Além disso, não há mais o preço alto das commodities que favoreceu o governo Lula na década de 2000 a 2010. O conflito redistributivo está mais acirrado, boa parte do orçamento vai para o pagamento da “dívida interna”, eufemismo para pagamento de juros aos bancos. A possibilidade de conciliação de classes está mais remota e os setores progressistas não parecem estar mais dispostos a engolir o projeto das elites econômicas. Isso exige a construção de um programa que a esquerda vem desconsiderando há tempos.
Em seus 580 dias de prisão, Lula teve tempo para ler e refletir. Tem experiência suficiente para saber os conflitos que irá enfrentar. Provavelmente, Lula releu a Carta Testamento de Getúlio Vargas, da qual extraímos aqui o seguinte trecho:
Depois de decênios de domínio e espoliação dos grupos econômicos e financeiros internacionais, fiz-me chefe de uma revolução e venci. Iniciei o trabalho de libertação e instaurei o regime de liberdade social. Tive de renunciar. Voltei ao governo nos braços do povo. A campanha subterrânea dos grupos internacionais aliou-se à dos grupos nacionais revoltados contra o regime de garantia do trabalho. A lei de lucros extraordinários foi detida no Congresso. Contra a justiça da revisão do salário mínimo se desencadearam os ódios. Quis criar liberdade nacional na potencialização das nossas riquezas através da Petrobrás e, mal começa esta a funcionar, a onda de agitação se avoluma. A Eletrobrás foi obstaculizada até o desespero. Não querem que o trabalhador seja livre… Lutei contra a espoliação do Brasil. Lutei contra a espoliação do povo.
E na Carta Despedida, manuscrita e mais concisa, Getúlio, entre outras denúncias, disse:
Tornei-me perigoso aos poderosos do dia e às castas privilegiadas. Velho e cansado, preferi ir prestar contas ao Senhor, não de crimes que não cometi, mas de poderosos interesses que contrariei, ora porque se opunham aos próprios interesses nacionais, ora porque exploravam, impiedosamente, aos pobres e aos humildes.
Lula deve ter relido, também, o último discurso de João Goulart, proferido na Central do Brasil, às vésperas do Golpe de 1964. Jango anunciou as “reformas de base” e denunciou:
A democracia que eles desejam impingir-nos é a democracia antipovo, do anti-sindicato, da anti-reforma, ou seja, aquela que melhor atende aos interesses dos grupos a que eles servem ou representam. A democracia que eles querem é a democracia para liquidar com a Petrobrás; é a democracia dos monopólios privados, nacionais e internacionais, é a democracia que luta contra os governos populares e que levou Getúlio Vargas ao supremo sacrifício… O nosso lema é Progresso com Justiça, e Desenvolvimento com Igualdade.

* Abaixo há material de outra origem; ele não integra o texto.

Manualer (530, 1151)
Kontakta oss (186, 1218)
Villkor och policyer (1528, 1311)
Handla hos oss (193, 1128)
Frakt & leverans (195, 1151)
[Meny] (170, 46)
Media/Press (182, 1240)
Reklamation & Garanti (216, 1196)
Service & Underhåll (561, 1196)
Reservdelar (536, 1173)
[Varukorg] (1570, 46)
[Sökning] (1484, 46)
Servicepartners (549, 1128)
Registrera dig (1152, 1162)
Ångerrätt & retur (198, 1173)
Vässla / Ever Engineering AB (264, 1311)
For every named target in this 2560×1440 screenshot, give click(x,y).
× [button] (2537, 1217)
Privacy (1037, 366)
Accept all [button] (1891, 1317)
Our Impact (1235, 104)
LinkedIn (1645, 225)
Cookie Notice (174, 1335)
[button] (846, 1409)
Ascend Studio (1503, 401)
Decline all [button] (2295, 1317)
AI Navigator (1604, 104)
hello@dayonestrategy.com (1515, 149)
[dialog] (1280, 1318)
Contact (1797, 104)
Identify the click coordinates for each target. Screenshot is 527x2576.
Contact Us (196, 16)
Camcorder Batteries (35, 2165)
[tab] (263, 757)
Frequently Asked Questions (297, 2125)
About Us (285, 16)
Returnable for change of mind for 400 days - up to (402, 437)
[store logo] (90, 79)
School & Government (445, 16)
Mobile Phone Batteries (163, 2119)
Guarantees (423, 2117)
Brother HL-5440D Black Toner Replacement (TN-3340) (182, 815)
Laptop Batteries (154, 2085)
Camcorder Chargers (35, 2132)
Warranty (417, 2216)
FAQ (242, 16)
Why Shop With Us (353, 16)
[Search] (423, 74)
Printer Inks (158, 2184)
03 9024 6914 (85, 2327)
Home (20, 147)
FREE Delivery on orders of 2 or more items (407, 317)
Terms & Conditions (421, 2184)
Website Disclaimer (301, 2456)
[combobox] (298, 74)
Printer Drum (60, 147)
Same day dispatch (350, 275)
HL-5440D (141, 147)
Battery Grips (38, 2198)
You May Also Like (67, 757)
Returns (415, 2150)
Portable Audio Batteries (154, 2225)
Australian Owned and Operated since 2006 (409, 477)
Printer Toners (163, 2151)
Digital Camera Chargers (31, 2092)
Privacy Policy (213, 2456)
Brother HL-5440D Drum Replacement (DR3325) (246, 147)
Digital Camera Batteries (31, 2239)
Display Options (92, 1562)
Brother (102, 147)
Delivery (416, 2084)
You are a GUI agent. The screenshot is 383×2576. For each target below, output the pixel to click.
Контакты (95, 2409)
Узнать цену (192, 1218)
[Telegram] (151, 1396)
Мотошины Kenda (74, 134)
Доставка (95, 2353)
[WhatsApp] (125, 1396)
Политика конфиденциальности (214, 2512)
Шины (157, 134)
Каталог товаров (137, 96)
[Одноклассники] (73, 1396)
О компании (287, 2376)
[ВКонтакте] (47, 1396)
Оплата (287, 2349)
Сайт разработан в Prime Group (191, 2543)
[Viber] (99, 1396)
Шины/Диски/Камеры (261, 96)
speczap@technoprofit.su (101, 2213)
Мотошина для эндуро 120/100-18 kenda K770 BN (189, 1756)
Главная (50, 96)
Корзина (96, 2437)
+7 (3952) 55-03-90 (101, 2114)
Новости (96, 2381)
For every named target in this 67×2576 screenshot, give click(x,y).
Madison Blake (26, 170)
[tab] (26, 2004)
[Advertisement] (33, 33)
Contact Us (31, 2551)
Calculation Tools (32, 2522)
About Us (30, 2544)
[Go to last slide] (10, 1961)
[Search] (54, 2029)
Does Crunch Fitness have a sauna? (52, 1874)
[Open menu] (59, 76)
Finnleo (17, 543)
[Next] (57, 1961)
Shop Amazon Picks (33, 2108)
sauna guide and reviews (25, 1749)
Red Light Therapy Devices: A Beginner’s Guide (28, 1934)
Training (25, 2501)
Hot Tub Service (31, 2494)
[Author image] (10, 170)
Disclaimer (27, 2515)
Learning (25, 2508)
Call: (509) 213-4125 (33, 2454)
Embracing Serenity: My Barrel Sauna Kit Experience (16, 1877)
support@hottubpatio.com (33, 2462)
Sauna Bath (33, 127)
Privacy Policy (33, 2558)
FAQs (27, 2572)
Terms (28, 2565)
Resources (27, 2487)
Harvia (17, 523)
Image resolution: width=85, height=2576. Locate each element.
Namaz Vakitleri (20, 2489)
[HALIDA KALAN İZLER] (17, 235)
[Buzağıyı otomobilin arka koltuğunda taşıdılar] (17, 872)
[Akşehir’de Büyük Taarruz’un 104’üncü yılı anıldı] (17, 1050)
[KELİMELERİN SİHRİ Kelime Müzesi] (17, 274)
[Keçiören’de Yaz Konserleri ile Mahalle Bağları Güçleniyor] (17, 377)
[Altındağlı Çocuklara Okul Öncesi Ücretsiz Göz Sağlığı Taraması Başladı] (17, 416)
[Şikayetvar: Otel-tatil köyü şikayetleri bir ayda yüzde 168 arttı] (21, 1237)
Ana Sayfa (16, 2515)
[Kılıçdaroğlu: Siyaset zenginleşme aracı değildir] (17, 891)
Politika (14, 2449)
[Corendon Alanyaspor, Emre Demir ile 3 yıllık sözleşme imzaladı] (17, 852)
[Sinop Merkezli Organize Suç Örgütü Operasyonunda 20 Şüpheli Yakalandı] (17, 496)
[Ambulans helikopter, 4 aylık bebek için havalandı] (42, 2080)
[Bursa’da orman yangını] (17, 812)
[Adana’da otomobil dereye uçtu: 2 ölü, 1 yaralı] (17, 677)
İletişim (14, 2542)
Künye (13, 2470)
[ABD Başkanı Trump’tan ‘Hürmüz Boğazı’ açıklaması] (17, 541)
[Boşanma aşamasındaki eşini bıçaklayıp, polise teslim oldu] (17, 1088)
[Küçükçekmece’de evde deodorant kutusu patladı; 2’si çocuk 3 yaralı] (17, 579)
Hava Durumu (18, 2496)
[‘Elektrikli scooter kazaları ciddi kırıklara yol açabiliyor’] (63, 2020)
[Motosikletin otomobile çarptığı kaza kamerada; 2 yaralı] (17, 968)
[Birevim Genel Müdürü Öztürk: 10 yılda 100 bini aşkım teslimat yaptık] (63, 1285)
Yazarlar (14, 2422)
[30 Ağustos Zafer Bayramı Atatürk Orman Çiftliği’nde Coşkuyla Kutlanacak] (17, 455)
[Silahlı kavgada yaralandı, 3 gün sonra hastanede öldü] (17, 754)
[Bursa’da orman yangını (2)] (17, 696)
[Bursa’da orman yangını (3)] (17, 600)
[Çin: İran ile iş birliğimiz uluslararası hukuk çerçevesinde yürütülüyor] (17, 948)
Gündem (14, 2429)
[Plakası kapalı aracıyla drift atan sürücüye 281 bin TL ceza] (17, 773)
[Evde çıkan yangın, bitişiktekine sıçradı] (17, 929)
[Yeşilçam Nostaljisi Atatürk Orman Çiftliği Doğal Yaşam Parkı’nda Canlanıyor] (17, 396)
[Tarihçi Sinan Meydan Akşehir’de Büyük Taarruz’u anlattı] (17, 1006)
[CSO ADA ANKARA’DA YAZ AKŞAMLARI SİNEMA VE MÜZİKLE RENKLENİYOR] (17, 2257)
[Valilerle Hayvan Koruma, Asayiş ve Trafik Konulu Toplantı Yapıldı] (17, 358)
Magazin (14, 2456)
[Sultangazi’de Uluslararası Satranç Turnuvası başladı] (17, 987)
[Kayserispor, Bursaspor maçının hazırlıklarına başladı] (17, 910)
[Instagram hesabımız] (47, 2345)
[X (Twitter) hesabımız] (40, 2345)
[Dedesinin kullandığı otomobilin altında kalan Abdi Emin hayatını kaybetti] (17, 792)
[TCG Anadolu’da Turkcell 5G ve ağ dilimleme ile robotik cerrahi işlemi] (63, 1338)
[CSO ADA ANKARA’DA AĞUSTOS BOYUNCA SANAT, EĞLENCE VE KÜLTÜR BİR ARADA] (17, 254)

O discurso de Lula já é um marco na luta pela democracia e na luta para barrar o projeto neofascista de Bolsonaro. Ao que tudo indica, haverá polarização entre as duas figuras políticas. Simultaneamente, vemos a tentativa da direita liberal de formar uma chapa Ciro-Mandetta para superar o bolsonarismo e enfrentar Lula com chances no segundo turno. Segundo matéria do jornal Valor, a pesquisa Atlas, feita entre 8 e 10 de março, mostrou o seguinte resultado para o segundo turno:
Lula 44,9% x Bolsonaro 38,8%
Ciro 44,7% x Bolsonaro 37,5%
Mandetta 46,6% x Bolsonaro 36,9%.
Haddad 43% x Bolsonaro 39,4%
Em todas as simulações, Bolsonaro perde no segundo turno, sendo que, com Haddad, o resultado está dentro dos limites da margem de erro. Outra informação importante é a que se refere à rejeição dos possíveis candidatos. Dentre os candidatos considerados, a rejeição de Lula é a menor.
O efeito positivo do discurso de Lula não dura para sempre se não houver iniciativas políticas proativas. Lula poderia nomear um Ministério alternativo para, junto dos governadores, fazer propostas de governo. Seria algo como o “Shadow Cabinet” britânico. Mas não basta fazer propostas. É necessário ir além. É preciso aplicá-las onde for possível, nos estados e municípios. Seria exercer um poder alternativo.
Os partidos de esquerda não devem se limitar a fazer uma oposição institucional e abandonar a ação social direta. Jornalistas chamam Bolsonaro de genocida. Militantes vão às ruas e são presos por dizerem a mesma coisa. Está mais do que na hora de os partidos, sindicatos e associações bancarem essa denúncia publicando, divulgando panfletos e instalando outdoors com a frase: Bolsonaro é genocida!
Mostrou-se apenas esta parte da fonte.